In an interview with Montana Free Press, former commissioner and Sweetwater Travel Company co-owner Dan Vermillion acknowledged the dearth of easy solutions, but said moving policy-making out of the commission’s purview is a mistake.
“This is transferring decision-making responsibility to the Legislature, which I don’t think is a good idea with complicated resource issues,” he said. “I am a strong believer that the commission — whether it’s a Republican commission or a Democratic commission — is a much better place to have these conversations because they are much more connected to the actual users of the resource.”
Madison River Work Group member Mike Bias told MTFP he was disheartened when he learned FWP and Gov. Greg Gianforte were pushing for EQC to take up the issue. That will likely delay regulatory changes at least until 2026. Bias said that’s too long a wait for his group, Fishing Outfitters Association of Montana.
“Our primary concern right now is the resource,” he said. “2022 was a busy year on the Madison, and if we have another three years of busy, when does the resource start to be impacted?”

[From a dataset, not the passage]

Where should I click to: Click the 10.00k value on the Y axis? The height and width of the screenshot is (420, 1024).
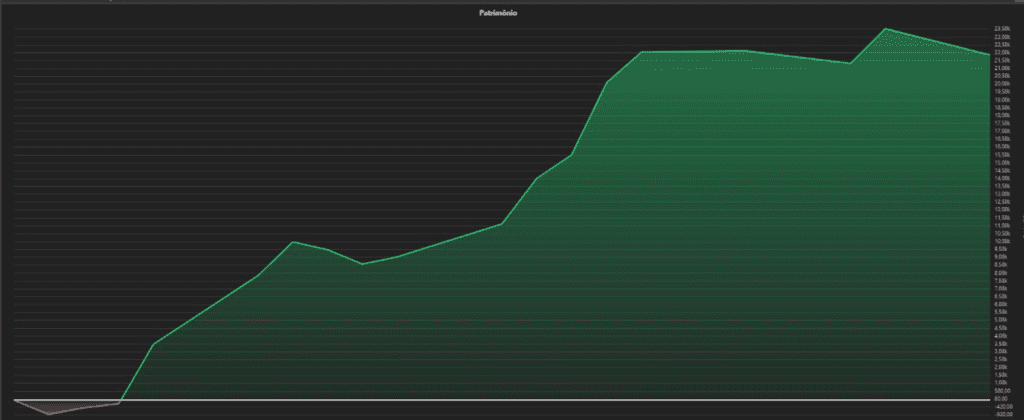coord(1002,241)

Bias said the work group cast a wide net in its search for river crowding management frameworks, looking at rivers in Alaska, Michigan, Colorado and Arkansas. He said he’s doubtful that EQC will come up with a solution that hasn’t already been considered and vetted by the work group or its predecessor, the Madison River Negotiated Rulemaking Committee.
Bias added that he fears the issue has become politicized, due in part to the fact that policy-making bodies like the governor-appointed Fish and Wildlife Commission don’t want responsibility for imposing a permit-style system on the public.
EQC is a bipartisan body composed of lawmakers, members of the public and a non-voting representative from the governor’s office. It’s tasked with studying Montana’s environmental health and forwarding policy recommendations to the Legislature and governor.
If EQC moves forward with a study bill, it could recommend changes to Montana law or an overhaul of FWP’s administrative rules, according to FWP spokesperson Greg Lemon. The Legislature would then have the opportunity to act on those recommendations in the 2025 session.
“The reality is that the decision how to—or if to—regulate recreational use on our rivers really is not the department’s decision,” Lemon told MTFP. “In the public trust [model], the department plays the role of trust manager and we manage the trust for the trustees at the direction of elected or appointed officials.”